-
Notifications
You must be signed in to change notification settings - Fork 25.7k
Description
🐛 Bug
Using key_padding_mask and attn_mask with nn.MultiheadAttention causes gradients to become NaN under some use cases.
To Reproduce
Steps to reproduce the behavior:
Backwards pass through nn.MultiheadAttention layer where the forward pass used:
- attn_mask limiting context in both directions (e.g. bucketed attention)
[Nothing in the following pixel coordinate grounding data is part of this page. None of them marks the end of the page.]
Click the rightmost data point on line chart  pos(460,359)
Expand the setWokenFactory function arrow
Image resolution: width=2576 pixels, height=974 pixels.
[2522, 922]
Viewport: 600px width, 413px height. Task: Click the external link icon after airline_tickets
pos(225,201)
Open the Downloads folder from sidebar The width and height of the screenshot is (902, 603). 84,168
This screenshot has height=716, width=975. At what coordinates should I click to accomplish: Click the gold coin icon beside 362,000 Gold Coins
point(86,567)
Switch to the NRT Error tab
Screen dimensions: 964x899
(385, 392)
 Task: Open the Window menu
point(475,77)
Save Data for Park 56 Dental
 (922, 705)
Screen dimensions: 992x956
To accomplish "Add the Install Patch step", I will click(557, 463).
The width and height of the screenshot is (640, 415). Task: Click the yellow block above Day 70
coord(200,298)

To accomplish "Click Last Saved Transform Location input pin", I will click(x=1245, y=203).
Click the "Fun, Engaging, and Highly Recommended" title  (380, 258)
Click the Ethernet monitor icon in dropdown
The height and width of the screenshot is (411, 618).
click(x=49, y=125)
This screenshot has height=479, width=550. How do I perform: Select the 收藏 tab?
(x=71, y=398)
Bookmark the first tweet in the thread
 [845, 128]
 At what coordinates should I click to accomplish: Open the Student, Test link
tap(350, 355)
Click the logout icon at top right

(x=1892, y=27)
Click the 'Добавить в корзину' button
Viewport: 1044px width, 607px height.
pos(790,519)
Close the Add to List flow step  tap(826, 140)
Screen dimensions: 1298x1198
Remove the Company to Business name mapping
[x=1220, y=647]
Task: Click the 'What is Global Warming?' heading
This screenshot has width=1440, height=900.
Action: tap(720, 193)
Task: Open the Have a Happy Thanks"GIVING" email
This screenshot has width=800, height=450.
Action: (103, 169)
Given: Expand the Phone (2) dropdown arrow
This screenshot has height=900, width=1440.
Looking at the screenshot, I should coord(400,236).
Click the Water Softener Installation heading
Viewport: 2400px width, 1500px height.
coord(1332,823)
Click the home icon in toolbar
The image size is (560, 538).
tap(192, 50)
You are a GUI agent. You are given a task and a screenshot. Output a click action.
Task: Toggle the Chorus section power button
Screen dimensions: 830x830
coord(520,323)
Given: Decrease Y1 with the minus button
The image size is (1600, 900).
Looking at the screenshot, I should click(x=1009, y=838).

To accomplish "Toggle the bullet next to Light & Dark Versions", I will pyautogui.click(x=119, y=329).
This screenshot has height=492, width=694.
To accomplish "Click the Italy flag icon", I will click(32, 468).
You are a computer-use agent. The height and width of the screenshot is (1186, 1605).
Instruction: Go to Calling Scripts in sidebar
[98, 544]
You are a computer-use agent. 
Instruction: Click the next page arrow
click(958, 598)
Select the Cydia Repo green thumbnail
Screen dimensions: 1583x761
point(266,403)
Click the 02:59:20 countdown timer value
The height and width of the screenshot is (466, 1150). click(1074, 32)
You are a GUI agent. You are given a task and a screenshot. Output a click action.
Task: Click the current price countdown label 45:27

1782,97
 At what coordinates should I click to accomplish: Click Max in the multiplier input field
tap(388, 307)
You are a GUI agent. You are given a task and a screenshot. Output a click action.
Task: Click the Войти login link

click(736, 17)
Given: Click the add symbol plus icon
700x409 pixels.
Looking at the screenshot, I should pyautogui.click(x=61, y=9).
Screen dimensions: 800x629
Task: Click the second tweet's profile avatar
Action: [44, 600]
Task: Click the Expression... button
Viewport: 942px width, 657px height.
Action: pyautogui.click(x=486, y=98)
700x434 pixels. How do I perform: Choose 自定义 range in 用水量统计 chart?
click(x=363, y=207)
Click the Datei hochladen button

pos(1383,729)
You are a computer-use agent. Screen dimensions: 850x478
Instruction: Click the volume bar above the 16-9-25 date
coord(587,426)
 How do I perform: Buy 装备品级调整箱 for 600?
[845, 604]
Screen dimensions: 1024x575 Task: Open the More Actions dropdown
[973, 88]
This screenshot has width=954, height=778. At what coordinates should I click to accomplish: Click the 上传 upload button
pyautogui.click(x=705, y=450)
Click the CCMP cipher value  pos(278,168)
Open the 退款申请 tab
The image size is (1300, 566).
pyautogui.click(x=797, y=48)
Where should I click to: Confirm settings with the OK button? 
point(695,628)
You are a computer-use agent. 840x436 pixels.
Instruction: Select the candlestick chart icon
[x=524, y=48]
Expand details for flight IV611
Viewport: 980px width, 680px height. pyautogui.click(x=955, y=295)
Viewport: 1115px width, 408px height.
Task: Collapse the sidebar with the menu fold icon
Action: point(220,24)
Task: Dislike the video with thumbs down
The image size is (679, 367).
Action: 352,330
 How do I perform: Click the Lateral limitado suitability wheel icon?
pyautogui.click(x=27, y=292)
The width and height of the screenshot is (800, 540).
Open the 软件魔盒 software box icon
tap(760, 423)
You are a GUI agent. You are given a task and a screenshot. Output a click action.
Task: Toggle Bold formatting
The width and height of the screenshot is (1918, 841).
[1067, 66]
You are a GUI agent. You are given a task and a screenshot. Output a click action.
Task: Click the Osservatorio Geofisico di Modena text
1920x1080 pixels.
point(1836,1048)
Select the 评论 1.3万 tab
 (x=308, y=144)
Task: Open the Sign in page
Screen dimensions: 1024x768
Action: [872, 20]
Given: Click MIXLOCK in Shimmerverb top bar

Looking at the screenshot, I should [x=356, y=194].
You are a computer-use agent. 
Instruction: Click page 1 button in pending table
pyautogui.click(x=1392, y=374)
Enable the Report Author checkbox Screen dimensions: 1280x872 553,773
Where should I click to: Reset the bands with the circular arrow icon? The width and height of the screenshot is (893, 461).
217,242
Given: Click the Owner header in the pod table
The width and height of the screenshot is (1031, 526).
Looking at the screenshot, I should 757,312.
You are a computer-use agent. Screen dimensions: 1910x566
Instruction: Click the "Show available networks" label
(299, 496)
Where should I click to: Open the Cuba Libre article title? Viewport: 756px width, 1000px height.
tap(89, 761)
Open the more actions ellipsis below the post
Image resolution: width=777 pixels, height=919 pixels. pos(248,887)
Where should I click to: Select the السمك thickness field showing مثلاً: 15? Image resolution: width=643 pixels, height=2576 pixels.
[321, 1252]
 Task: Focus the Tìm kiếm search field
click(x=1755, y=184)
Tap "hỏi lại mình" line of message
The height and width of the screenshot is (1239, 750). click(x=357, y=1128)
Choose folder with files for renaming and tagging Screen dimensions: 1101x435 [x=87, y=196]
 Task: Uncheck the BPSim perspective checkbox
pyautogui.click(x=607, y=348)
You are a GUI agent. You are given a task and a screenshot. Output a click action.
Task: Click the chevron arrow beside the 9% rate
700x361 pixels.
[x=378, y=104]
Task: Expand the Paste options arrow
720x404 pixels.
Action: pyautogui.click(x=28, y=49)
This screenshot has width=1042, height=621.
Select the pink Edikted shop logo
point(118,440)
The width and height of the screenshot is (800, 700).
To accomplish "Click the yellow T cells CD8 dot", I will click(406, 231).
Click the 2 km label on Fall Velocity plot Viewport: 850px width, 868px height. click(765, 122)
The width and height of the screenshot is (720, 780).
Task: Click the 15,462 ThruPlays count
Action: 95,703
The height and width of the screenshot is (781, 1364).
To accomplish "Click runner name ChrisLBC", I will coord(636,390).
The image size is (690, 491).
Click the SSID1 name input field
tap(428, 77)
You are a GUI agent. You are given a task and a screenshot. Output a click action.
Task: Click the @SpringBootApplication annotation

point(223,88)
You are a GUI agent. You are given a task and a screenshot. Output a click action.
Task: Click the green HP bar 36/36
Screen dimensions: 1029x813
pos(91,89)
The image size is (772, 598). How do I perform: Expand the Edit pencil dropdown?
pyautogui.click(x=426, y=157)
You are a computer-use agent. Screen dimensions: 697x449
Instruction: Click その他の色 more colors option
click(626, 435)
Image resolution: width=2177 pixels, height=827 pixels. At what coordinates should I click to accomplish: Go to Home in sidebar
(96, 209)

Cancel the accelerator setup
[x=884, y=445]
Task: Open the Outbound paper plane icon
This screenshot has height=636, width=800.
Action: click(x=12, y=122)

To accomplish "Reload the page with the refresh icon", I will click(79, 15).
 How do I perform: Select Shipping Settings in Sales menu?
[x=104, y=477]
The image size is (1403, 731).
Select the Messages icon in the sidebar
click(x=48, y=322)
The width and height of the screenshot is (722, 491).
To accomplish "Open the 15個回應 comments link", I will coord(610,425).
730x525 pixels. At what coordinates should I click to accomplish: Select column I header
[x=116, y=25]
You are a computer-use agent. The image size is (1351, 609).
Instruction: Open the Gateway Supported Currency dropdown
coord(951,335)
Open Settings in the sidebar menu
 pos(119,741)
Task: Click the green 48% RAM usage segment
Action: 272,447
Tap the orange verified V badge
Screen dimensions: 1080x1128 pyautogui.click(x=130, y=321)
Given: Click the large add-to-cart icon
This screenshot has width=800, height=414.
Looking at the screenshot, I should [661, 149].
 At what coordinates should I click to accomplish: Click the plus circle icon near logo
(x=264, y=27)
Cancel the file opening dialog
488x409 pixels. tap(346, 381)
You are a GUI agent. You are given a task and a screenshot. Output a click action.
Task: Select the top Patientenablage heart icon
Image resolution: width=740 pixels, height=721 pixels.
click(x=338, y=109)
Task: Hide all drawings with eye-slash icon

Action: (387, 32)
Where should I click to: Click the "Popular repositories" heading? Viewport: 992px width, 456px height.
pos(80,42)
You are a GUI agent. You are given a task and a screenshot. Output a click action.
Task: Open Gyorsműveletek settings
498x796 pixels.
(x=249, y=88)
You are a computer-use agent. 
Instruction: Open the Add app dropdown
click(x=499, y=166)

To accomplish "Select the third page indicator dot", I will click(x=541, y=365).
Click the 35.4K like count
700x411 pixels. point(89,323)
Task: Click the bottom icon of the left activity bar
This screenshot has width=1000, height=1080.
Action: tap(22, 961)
- key_padding_mask where there is padding for at least one sequence (and there is also at least one valid entry for every sequence, as expected)
- The dimensions that were masked are not used to calculate the loss
- The loss is a real number (not NaN)
import torch
torch.manual_seed(0)
'''Create attention layer'''
attn = torch.nn.MultiheadAttention(embed_dim=1, num_heads=1)
'''Create dummy input'''
x = torch.rand(3, 2, 1)
'''Padding mask, second sequence can only see first embedding'''
key_padding_mask = torch.as_tensor([[False, False, False], [False, True, True]], dtype=torch.bool)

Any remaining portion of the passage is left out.